I walk back to the pile of stones to consider my map. A young man steps down the trail.

“Is that the way to Wiley?”, I ask.
“Yup, its only 1.3 miles.”
I pause, look at my map, consider my time, my options. What is the time about? When do I have to turn back to meet Ross for dinner? What trail am I to follow?
“If you want to see how many peaks you can do, you should definitely do it,” the young man says. “Its mainly flat.”
Perhaps the turning words are “only 1.3 miles” or “mainly flat.” Perhaps the thought he planted that I might see how many 4000 foot peaks I can do on this little circuit. Perhaps, if not today, when? I check my watch. Ross won’t be here for a few hours. I have time. I take off toward Wiley.

The trail descends, continues to descend. I wonder if this is the right trail. Mainly flat?

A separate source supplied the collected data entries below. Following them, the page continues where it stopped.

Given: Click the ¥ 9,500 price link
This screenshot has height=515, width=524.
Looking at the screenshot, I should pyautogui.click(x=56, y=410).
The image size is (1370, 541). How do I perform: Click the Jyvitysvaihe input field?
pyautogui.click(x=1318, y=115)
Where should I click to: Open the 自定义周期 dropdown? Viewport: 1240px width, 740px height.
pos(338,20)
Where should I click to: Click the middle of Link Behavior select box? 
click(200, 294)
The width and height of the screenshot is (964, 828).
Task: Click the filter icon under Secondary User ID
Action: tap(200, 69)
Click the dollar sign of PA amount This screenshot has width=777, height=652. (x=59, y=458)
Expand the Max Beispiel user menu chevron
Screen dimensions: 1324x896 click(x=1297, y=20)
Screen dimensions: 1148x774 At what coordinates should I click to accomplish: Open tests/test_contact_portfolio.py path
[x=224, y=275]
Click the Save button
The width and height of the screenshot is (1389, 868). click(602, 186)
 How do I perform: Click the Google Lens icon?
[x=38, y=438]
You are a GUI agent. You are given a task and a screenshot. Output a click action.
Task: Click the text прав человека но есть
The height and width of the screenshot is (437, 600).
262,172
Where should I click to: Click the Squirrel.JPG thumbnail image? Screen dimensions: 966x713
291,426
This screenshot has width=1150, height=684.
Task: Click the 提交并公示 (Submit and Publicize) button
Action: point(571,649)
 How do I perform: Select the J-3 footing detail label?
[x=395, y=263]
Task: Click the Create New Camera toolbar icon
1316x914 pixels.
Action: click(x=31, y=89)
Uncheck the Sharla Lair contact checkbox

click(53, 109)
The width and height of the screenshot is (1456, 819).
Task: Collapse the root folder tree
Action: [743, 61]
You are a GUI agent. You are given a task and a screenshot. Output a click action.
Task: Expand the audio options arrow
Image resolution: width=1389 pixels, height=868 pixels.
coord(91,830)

Then the trail heads up and then down and continues down until I finally hit a stretch of what might possibly be called “flat”. As I pause for some water and a snack, a couple of hikers who have followed me from Field, have caught up. “Mainly flat?!” they laugh, loud, exuberant laughs. “I wonder where he’s from! This is definitely not flat!”
But “Mainly Flat” is spot on about the view on Wiley. Like he said, there’s no view from the top, only another pile of brown rocks, but a bit further on, a little sign for “overlook” and a view across to the Webster Cliffs. Definitely worth it.

Mount Tom is the next of the 4000 footers in an afternoon that is now becoming full of them. The hikers who’ve followed me here have come that way. “It’s not like this trail, just .6 miles.”
I head back up and down the trail to Field and then will head over to Tom for one more 4000 footer on my way back for dinner.
When did I become the man I never imagined being? When did I become a hiker? When a hiker who never desired to climb all 48 4000-footers in the White Mountains and is now heading off to climb yet another? I get why people like this chasing of peaks, this joy of discovery, this marking of time.

Yes, it’s Peak Season here. In the months to come the mountains will be full of hikers seeking to climb the 48 this summer or year, or in whatever time they imagine they have left to do so. That might be me out there joining them, or perhaps I’ll be sticking to hiking the Willards of the Whites. On the way over to Tom, bunchberries at their peak and so many other flowers whose names I once knew and now no longer remember. Perhaps, I will learn them again.
I’ll end out here on the trail as I’m standing at the trail crossing up to Tom. I glance at my watch wondering if I have time enough to get back for dinner and deciding I do. They said its only a short way up Tom and no view to be found. But perhaps, that’s not what I’ve come for.